:: Action item ::
Your task is to copy the stretch of lines in the records below that begins with the line containing "Given: Open 兌換活動 exchange event" and ends with the line containing "Viewport: 828px width, 663px height.", exactly as written, with nothing added.

:: Provided records ::
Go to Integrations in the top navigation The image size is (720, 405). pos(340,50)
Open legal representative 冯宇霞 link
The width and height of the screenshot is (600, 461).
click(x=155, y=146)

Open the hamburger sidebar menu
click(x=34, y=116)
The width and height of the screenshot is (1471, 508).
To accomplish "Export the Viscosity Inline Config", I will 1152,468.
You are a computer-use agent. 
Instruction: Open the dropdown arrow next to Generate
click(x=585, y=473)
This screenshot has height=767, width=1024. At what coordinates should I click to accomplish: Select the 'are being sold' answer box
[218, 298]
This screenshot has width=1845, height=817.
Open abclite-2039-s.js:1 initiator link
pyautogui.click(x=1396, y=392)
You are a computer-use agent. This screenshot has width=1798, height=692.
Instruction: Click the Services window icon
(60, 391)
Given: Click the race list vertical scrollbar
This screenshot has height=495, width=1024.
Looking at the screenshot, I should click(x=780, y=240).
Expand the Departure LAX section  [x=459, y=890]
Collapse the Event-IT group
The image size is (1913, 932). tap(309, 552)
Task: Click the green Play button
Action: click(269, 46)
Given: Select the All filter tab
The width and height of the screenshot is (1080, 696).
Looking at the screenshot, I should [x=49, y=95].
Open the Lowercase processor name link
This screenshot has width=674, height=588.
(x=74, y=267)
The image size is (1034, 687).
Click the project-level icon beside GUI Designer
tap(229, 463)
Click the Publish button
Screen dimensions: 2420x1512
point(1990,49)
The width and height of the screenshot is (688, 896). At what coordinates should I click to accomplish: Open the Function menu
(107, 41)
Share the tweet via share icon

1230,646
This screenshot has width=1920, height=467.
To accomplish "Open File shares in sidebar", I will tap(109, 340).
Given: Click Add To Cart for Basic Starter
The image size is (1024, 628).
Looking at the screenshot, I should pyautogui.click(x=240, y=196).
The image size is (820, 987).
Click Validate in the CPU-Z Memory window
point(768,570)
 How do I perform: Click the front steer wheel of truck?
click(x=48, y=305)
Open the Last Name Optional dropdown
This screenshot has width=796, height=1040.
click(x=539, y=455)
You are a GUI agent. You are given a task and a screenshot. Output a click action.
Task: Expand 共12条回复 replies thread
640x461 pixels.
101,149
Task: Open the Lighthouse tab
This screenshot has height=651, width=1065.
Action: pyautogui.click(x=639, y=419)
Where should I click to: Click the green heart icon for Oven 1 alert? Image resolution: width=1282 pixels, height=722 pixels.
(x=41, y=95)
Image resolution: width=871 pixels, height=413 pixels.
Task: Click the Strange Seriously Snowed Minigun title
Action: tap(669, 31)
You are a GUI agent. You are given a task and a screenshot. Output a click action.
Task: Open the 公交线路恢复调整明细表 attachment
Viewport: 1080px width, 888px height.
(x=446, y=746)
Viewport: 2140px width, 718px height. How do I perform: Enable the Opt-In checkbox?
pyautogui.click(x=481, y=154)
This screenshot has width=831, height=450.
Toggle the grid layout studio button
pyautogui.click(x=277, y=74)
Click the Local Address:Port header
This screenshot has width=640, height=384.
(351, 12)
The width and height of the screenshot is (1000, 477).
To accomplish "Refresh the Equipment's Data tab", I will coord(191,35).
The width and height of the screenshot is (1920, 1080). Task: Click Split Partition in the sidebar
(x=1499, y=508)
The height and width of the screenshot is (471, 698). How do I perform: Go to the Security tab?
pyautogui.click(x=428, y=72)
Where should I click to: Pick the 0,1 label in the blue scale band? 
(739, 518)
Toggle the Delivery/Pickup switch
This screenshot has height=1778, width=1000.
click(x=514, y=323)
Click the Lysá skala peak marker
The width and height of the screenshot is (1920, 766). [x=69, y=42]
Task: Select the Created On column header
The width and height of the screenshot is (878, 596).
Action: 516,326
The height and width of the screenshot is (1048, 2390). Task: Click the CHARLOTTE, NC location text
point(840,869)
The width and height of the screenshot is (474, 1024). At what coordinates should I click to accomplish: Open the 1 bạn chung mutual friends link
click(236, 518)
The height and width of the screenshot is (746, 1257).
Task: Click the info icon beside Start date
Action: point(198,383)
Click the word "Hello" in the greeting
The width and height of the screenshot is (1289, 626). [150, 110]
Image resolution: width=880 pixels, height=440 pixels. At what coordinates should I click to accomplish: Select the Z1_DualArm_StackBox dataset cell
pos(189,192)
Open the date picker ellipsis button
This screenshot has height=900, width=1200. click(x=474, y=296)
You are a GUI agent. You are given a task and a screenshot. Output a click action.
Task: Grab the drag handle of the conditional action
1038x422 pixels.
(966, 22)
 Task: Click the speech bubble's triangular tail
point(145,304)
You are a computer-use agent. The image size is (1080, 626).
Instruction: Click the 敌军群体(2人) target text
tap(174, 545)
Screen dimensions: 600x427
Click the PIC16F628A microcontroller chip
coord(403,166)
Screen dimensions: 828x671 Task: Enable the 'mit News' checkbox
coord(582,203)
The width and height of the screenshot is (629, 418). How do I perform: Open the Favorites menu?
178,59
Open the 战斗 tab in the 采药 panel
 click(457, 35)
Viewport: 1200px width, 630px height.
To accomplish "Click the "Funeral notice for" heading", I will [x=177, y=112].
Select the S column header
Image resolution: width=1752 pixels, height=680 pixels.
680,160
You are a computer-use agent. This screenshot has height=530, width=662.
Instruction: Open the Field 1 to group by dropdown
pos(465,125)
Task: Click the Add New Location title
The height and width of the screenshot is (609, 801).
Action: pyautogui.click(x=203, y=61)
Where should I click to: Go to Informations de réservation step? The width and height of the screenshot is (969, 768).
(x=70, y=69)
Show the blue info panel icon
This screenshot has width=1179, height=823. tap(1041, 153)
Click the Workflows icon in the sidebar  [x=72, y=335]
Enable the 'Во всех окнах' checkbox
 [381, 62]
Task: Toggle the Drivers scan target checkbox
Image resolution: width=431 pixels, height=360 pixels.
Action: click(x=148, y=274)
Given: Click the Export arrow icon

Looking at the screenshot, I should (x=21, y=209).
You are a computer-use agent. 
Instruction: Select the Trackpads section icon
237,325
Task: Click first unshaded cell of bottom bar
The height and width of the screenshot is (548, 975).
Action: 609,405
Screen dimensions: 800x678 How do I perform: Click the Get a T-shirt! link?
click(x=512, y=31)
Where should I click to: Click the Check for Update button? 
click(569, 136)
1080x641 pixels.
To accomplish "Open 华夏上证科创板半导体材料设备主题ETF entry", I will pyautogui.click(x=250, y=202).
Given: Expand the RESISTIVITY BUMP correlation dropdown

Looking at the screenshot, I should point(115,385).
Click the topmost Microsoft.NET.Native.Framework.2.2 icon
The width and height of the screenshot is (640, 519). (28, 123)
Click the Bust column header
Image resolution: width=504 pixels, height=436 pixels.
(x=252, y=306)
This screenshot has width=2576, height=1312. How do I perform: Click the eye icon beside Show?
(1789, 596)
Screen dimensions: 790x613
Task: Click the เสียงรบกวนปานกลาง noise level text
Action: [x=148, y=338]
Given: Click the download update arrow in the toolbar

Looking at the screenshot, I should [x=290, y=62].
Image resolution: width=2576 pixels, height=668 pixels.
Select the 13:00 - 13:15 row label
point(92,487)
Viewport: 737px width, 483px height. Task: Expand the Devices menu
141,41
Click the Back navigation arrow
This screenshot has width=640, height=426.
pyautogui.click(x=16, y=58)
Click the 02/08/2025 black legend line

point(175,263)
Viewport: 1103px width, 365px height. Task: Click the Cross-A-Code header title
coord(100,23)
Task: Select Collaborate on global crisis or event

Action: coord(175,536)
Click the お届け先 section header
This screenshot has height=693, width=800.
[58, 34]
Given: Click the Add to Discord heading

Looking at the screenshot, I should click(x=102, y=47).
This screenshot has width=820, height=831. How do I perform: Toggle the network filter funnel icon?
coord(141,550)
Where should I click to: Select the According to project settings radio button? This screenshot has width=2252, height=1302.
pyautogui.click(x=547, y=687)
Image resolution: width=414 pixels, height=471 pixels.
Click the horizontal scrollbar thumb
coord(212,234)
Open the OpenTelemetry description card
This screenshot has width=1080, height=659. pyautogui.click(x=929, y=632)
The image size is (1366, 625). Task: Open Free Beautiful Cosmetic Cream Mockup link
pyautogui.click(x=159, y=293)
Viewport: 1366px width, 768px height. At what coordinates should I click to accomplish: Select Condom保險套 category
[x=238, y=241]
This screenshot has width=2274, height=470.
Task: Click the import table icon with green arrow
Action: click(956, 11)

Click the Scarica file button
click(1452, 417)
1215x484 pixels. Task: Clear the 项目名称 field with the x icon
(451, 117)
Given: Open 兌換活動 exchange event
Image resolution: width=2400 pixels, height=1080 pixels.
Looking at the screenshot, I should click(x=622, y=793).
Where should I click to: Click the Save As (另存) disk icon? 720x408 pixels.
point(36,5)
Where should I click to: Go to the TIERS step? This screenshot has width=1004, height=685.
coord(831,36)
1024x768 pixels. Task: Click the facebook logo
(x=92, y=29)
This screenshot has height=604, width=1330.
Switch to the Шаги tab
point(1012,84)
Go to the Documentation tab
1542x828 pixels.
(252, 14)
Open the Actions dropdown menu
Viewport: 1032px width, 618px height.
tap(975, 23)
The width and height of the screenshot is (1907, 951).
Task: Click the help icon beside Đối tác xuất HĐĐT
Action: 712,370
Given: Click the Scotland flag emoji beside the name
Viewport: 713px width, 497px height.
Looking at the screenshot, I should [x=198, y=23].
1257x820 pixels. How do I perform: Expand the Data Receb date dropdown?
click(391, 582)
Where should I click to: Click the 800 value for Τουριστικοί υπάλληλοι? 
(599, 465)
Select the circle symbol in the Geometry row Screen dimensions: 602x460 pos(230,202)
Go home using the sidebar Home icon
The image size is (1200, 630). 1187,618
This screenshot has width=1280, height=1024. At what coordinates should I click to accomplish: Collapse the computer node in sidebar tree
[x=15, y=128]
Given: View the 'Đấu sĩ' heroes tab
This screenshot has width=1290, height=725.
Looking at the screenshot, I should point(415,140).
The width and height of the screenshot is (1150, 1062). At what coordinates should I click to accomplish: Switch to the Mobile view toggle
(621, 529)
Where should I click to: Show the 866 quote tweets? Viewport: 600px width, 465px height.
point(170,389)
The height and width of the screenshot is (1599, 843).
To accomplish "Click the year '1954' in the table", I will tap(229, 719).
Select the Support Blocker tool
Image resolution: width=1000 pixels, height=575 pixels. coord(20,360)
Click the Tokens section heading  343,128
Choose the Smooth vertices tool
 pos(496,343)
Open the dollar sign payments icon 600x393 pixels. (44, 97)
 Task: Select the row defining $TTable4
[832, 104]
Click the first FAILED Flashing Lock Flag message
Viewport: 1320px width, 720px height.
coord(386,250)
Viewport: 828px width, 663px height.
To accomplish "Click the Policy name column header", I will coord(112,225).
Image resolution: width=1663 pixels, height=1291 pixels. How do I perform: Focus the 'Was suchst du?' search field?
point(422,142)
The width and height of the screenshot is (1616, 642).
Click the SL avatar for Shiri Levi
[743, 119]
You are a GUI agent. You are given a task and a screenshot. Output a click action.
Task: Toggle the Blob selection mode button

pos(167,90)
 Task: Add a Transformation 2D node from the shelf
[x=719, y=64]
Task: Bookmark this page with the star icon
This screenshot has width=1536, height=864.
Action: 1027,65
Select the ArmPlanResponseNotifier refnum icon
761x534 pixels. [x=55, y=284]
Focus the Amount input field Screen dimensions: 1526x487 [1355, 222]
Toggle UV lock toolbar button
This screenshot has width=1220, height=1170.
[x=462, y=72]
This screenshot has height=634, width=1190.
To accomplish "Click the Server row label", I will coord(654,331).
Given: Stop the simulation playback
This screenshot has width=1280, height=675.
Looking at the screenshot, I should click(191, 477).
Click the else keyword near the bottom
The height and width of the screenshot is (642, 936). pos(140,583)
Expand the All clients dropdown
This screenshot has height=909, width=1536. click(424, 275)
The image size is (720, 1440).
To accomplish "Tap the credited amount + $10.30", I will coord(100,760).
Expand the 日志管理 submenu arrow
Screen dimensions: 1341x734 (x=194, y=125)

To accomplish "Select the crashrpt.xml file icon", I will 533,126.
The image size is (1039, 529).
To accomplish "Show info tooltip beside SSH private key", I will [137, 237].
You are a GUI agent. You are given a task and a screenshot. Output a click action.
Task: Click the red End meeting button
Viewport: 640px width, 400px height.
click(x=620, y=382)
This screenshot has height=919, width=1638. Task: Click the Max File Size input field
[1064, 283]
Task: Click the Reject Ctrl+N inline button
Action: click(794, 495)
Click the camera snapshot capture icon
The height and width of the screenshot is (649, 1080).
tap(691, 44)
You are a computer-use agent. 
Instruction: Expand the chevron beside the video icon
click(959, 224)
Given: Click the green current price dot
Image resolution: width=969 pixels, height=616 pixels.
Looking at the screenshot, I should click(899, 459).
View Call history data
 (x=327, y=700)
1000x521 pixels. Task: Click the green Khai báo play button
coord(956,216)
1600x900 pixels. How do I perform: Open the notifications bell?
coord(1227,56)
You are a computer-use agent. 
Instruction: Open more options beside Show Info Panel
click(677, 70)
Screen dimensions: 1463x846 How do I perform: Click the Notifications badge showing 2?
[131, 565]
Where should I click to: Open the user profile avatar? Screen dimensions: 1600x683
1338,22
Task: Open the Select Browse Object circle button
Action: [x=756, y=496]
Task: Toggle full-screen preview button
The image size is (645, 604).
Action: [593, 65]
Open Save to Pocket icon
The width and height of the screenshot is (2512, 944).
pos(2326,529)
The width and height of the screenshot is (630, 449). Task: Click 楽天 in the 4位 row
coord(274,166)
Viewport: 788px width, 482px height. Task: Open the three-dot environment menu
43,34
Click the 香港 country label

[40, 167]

:: Completed task ::
Given: Open 兌換活動 exchange event
Image resolution: width=2400 pixels, height=1080 pixels.
Looking at the screenshot, I should click(x=622, y=793).
Where should I click to: Click the Save As (另存) disk icon? 720x408 pixels.
point(36,5)
Where should I click to: Go to the TIERS step? This screenshot has width=1004, height=685.
coord(831,36)
1024x768 pixels. Task: Click the facebook logo
(x=92, y=29)
This screenshot has height=604, width=1330.
Switch to the Шаги tab
point(1012,84)
Go to the Documentation tab
1542x828 pixels.
(252, 14)
Open the Actions dropdown menu
Viewport: 1032px width, 618px height.
tap(975, 23)
The width and height of the screenshot is (1907, 951).
Task: Click the help icon beside Đối tác xuất HĐĐT
Action: 712,370
Given: Click the Scotland flag emoji beside the name
Viewport: 713px width, 497px height.
Looking at the screenshot, I should [x=198, y=23].
1257x820 pixels. How do I perform: Expand the Data Receb date dropdown?
click(391, 582)
Where should I click to: Click the 800 value for Τουριστικοί υπάλληλοι? 
(599, 465)
Select the circle symbol in the Geometry row Screen dimensions: 602x460 pos(230,202)
Go home using the sidebar Home icon
The image size is (1200, 630). 1187,618
This screenshot has width=1280, height=1024. At what coordinates should I click to accomplish: Collapse the computer node in sidebar tree
[x=15, y=128]
Given: View the 'Đấu sĩ' heroes tab
This screenshot has width=1290, height=725.
Looking at the screenshot, I should point(415,140).
The width and height of the screenshot is (1150, 1062). At what coordinates should I click to accomplish: Switch to the Mobile view toggle
(621, 529)
Where should I click to: Show the 866 quote tweets? Viewport: 600px width, 465px height.
point(170,389)
The height and width of the screenshot is (1599, 843).
To accomplish "Click the year '1954' in the table", I will tap(229, 719).
Select the Support Blocker tool
Image resolution: width=1000 pixels, height=575 pixels. coord(20,360)
Click the Tokens section heading  343,128
Choose the Smooth vertices tool
 pos(496,343)
Open the dollar sign payments icon 600x393 pixels. (44, 97)
 Task: Select the row defining $TTable4
[832, 104]
Click the first FAILED Flashing Lock Flag message
Viewport: 1320px width, 720px height.
coord(386,250)
Viewport: 828px width, 663px height.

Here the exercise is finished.